Re: "Phonetic grouping" in UniHan

From: Thomas Chan (
Date: Mon Feb 04 2002 - 12:31:59 EST

On Mon, 4 Feb 2002, Marco Cimarosti wrote:

> I also take the occasion to suggest a new field that could be very useful:
> the frequency of usage of each character. This information may be derived
> from good on-line sources. E.g., for Chinese, from Chi-Ho Tsai's research
> ( and, for Japanese, from the
> KanjiDic database, (
> (I don't know the licensing terms for using these data.)

I think whatever frequency data is included, the particulars of how they
were arrived at (or where to find such information) should be included,
e.g., Tsai's findings were based on 1993-1994 Big5 Usenet postings.

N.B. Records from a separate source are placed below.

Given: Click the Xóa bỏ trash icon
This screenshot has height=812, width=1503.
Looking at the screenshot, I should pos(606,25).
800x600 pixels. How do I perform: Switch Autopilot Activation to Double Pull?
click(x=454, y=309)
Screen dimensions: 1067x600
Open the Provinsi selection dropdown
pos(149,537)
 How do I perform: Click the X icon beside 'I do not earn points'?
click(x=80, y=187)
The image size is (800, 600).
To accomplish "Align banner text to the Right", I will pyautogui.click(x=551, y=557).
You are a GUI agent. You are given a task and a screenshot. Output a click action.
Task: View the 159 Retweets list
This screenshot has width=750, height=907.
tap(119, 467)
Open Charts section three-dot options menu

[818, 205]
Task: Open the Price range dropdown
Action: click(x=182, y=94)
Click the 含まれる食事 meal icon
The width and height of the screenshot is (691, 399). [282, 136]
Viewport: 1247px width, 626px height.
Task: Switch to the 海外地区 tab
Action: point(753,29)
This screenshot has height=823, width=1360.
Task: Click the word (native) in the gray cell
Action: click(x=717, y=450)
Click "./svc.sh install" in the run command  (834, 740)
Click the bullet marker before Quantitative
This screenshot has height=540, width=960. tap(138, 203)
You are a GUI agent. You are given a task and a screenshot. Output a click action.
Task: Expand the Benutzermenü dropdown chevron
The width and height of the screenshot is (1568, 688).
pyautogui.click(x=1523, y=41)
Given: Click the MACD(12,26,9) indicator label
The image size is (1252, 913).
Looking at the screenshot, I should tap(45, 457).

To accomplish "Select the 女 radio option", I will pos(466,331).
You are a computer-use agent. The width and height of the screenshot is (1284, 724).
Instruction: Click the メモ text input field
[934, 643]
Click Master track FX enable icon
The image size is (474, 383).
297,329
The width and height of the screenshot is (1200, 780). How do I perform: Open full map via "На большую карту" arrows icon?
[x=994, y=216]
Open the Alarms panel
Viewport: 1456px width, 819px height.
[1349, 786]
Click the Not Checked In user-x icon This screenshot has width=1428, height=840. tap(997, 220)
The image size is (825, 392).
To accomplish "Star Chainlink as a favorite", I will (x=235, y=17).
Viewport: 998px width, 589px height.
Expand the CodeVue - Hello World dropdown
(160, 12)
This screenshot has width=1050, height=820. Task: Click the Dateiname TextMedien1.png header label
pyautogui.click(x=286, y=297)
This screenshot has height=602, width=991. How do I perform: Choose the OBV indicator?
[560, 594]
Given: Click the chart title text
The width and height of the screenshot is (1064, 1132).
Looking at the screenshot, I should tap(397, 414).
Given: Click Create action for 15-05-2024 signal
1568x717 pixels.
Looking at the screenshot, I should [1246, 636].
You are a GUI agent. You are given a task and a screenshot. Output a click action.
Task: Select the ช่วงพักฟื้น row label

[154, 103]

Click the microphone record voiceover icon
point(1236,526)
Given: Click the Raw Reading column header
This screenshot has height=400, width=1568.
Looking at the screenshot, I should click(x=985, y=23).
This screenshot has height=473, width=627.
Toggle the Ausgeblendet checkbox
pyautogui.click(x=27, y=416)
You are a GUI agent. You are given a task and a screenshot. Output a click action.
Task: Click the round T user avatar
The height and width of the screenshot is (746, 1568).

There's also frequency data buried under the kFenn field (as yet
unpopulated), where A, B, C, D, E, F, G, H, I, K ("J" is omitted)
indicates if it falls in the first, second, third, etc group of five
hundred characters, based on "earliness of occurrence in the textbooks of
1926". (The P code is also used for something that is not quite clear to
me from the explanation in the dictionary alone--I presume it might refer
to characters in the dictionary that were not in the 1926 study.)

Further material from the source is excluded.